━━ Texte retenu

Au début de la séance, la majorité PS du bourgmestre Elio Di Rupo souhaite voter contre la proposition du MR pour ne pas lui donner l’avantage (ainsi fonctionne la politique politicienne). Mais la présence d’une centaine de militants anti-impérialistes (d’intal, de l’asbl Change, du Collectif Mémoire Coloniale et Lutte Contre les Discriminations, des étudiants congolais montois et des membres du PTB de Mons) dans la salle du conseil communal, va faire comprendre aux élus PS qu’il n’est pas possible de reporter une nouvelle fois cette demande et aux élus MR qu’ils sont pris à leur propre jeu.
La victoire est acquise : la première reconnaissance officielle de Patrice Lumumba dans l’espace public est obtenue à Mons.

Ensuite, les mobilisations s’enchaînent très vite. La pression des élections se faisant de plus en plus lourde, la Ville de Charleroi vote pour avoir une rue Lumumba. Voulant se profiler, la Ville de Bruxelles propose à certaines associations qui militent sur la place Lumumba l’installation d’une plaque commémorative. Sentant qu’on veut les amadouer, celles-ci font front commun. Après des négociations, la décision est prise par les autorités d’instituer une place sur le territoire de Bruxelles, près de la porte de Namur, à la frontière de la commune d’Ixelles. Une manière de récupérer la lutte d’Ixelles sans contredire la bourgemestre. L’inauguration se déroulera ce 30 juin.

Toutes ces luttes ont montré et montre encore que c’est la pression populaire qui a permis à la place Lumumba de voir le jour. Elle n’est pas un cadeau, elle a été conquise.

━━━━
━━ Extrait source

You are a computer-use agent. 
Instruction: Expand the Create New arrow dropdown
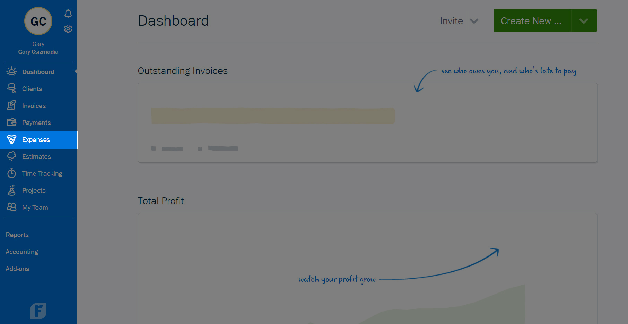pyautogui.click(x=584, y=21)
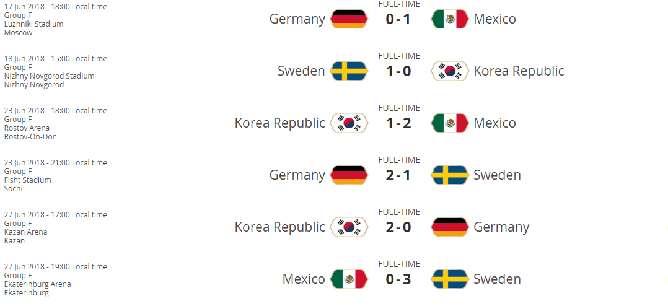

━━━━

=== Consignes ===
- a) Recopiez le passage du texte sur la place Lumumba qui commence par « Toutes ces luttes » et se poursuit jusqu'à « a été conquise. ».
- b) Traduisez en anglais cette phrase du texte sur la place Lumumba : « La victoire est acquise : la première reconnaissance officielle de Patrice Lumumba dans l’espace public est obtenue à Mons. »
- c) Écrivez la suite du texte sur la place Lumumba, après sa dernière phrase.
Le listing provient d'une source différente.

=== Réponses ===
- a)
Toutes ces luttes ont montré et montre encore que c’est la pression populaire qui a permis à la place Lumumba de voir le jour. Elle n’est pas un cadeau, elle a été conquise.

- b) Victory is won: the first official recognition of Patrice Lumumba in public space is obtained in Mons.

- c)
Lumumba n’est pas le héros d’une communauté

Dès le début, le combat pour une rue ou une place Lumumba est un combat politique, regroupant des gens d’origines variées : belge, congolaise, africaine, et autre. Et ce indépendamment de cette origine.
Aujourd’hui la lutte continue. Les forces qui défendent le néo-colonialisme ont compris qu’elles ne devaient plus s’opposer frontalement à un hommage à Lumumba. Elles vont alors présenter Lumumba comme un représentant de l’Afrique et/ou de la communauté congolaise en disant en substance que “chaque communauté doit avoir ses représentants dans l’espace public”.

Ce n’est pas le message qui est délivré depuis des années ! La place Lumumba représente un hommage au combat du dirigeant congolais, un combat anti-impérialiste, contre le colonialisme mais aussi le néocolonialisme qui sévit encore actuellement.

Le 30 juin, c’est un Lumumba de lutte que nous fêterons !

Ne l’oublions pas : cette victoire est la nôtre !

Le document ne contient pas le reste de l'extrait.